What this exercise asks:
[a] From the post about the Colorado trip, render this sentence in Spanish: "It shuts completely down in the winter and moves to offices in nearby Crested Butte."
[b] According to the post about the Colorado trip, what does the RMBL campus consist of? List every item.

Document excerpt:

- - - -

Learning from the Best of the Best!

What if you could look 10 years into the future, 20 years or 50 years? A few weeks ago, Blue Ridge Discovery Center had our very own crystal ball! Thanks to a small grant from the Harris and Francis Block Foundation we had the opportunity to study and learn from our counterparts at some of the best science centers, schools and field labs in the country! The trip took us to the Central Colorado Rocky Mountains, where the landscape and culture provided an ideal compare and contrast to the Blue Ridge Mountains! 

Our goal was to find inspiration, insight, and knowledge on the trip, and boy did we find it in spades! We visited and met with staff at four premiere institutions, all slightly different, but with core components that could be ideal models for BRDC going forward. With 14,000' peaks in all directions, communities are obviously limited to the valley floors and separated by high elevation passes, therefore each major valley, segmented from the others, had its own version of BRDC:


Rocky Mountain Biological Laboratory (Crested Butte/Gunnison) - Established in 1928,  RMBL's core function is to host and foster scientists doing research on their 600 acres and surrounding National Forest. RMBL's campus consisted of an array of cabins, research laboratories, specimen collections, common areas, and classrooms. Located in the abandoned mining town of Gothic at 9,400', RMBL gets nearly 40' of snow a year! It shuts completely down in the winter and moves to offices in nearby Crested Butte. Scientists working with RMBL publish over 30 research projects a year, one of the highest publication rates of any biological field station in North America.

- - - -

Data provided:
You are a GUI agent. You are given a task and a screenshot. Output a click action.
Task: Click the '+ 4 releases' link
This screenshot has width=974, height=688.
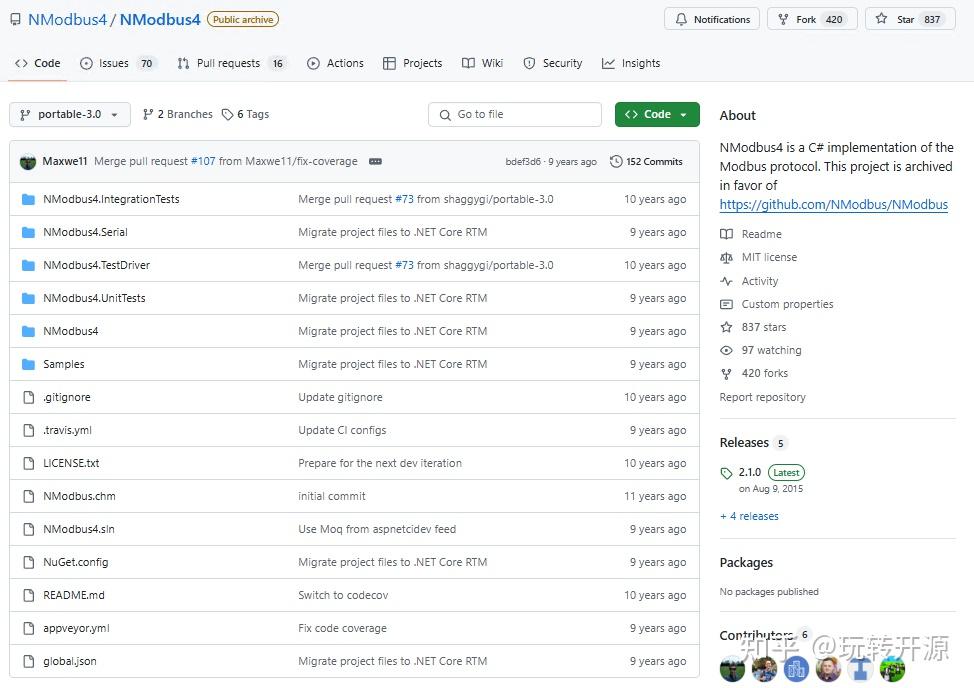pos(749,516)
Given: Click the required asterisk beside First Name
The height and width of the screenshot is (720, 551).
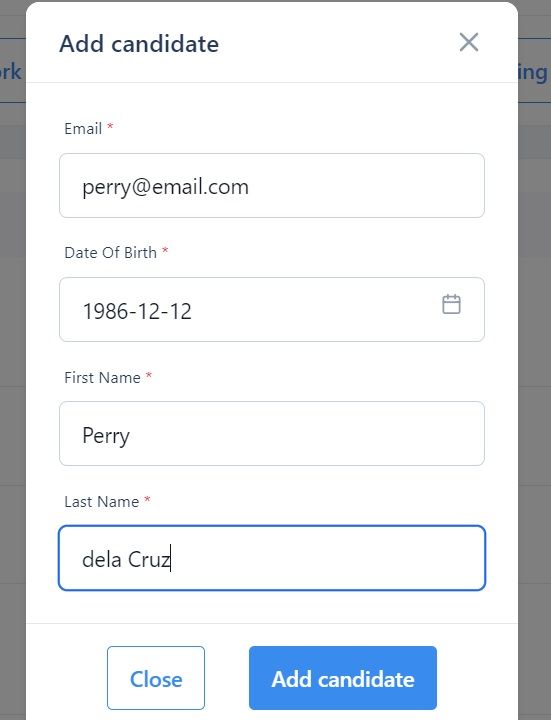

- - - -

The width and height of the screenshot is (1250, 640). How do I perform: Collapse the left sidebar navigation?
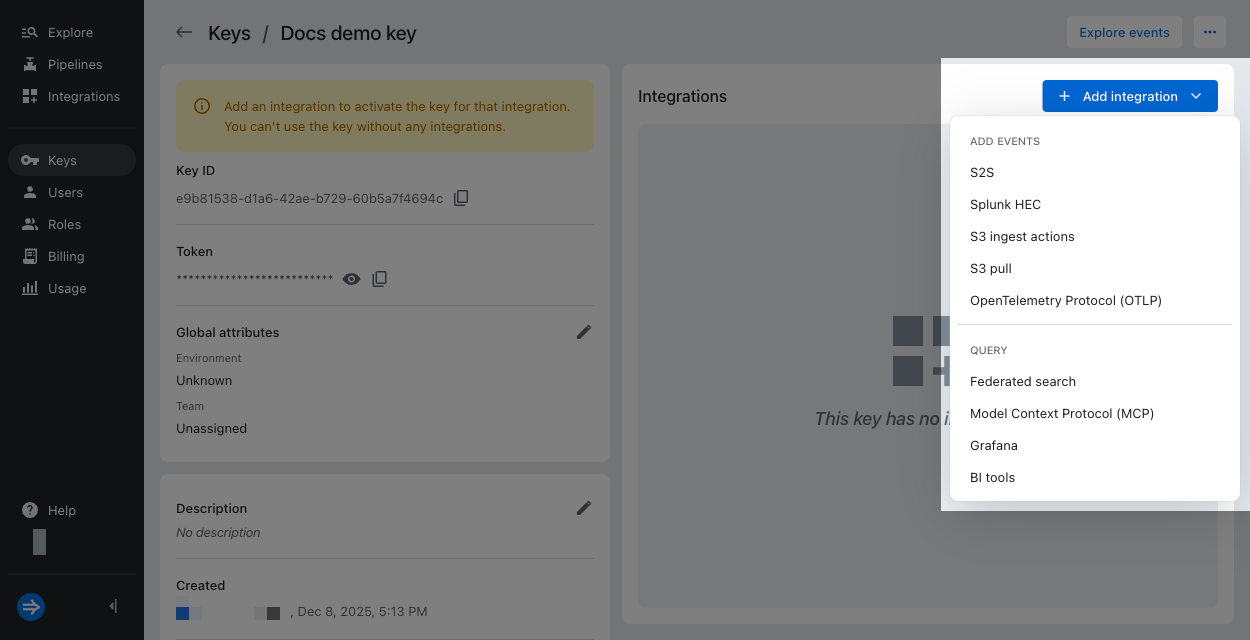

- - - -

Answers to the exercises:
[a] Cierra por completo en invierno y se traslada a oficinas en la cercana Crested Butte.

[b]
- Cabins
- Research laboratories
- Specimen collections
- Common areas
- Classrooms